Exercise requirements: Copy every line of the records that includes the word "computer".

Material to process:
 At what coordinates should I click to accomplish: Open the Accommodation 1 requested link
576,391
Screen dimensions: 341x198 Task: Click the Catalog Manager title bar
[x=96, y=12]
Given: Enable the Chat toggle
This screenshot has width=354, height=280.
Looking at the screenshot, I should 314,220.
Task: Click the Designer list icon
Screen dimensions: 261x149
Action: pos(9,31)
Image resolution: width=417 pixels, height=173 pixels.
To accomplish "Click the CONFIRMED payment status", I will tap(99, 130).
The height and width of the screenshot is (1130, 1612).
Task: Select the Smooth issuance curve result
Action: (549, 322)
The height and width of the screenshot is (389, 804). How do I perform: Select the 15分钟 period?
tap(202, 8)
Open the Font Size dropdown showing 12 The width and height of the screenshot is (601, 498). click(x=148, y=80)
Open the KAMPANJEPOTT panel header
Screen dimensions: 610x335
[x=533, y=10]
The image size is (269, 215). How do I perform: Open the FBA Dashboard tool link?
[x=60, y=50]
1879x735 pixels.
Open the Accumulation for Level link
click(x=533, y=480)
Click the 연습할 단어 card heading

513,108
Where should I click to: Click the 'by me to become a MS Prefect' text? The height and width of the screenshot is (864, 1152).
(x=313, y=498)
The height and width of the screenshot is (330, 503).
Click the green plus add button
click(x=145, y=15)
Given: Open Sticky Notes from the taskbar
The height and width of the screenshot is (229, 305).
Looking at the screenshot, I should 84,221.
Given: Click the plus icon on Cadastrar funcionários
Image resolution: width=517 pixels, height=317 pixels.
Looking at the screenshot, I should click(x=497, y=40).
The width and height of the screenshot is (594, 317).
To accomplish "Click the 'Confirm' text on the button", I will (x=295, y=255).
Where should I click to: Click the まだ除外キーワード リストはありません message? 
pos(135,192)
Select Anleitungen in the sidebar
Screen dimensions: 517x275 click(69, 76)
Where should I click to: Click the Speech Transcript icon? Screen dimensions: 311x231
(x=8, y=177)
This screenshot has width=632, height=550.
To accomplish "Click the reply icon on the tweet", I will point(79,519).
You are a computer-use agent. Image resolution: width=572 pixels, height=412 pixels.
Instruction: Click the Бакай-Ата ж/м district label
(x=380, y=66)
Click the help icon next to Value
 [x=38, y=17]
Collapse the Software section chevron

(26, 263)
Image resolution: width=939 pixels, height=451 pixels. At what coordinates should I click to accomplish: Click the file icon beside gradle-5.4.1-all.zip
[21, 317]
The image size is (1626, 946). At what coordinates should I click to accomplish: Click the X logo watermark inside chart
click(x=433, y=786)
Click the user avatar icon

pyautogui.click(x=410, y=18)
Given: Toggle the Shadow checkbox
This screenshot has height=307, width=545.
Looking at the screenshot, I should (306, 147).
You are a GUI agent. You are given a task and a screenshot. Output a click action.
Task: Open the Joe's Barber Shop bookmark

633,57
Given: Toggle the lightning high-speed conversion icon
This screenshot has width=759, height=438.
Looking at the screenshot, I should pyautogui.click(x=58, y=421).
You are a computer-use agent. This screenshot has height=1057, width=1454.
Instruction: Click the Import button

Reply to the exercise:
You are a computer-use agent. Image resolution: width=572 pixels, height=412 pixels.
You are a computer-use agent. This screenshot has height=1057, width=1454.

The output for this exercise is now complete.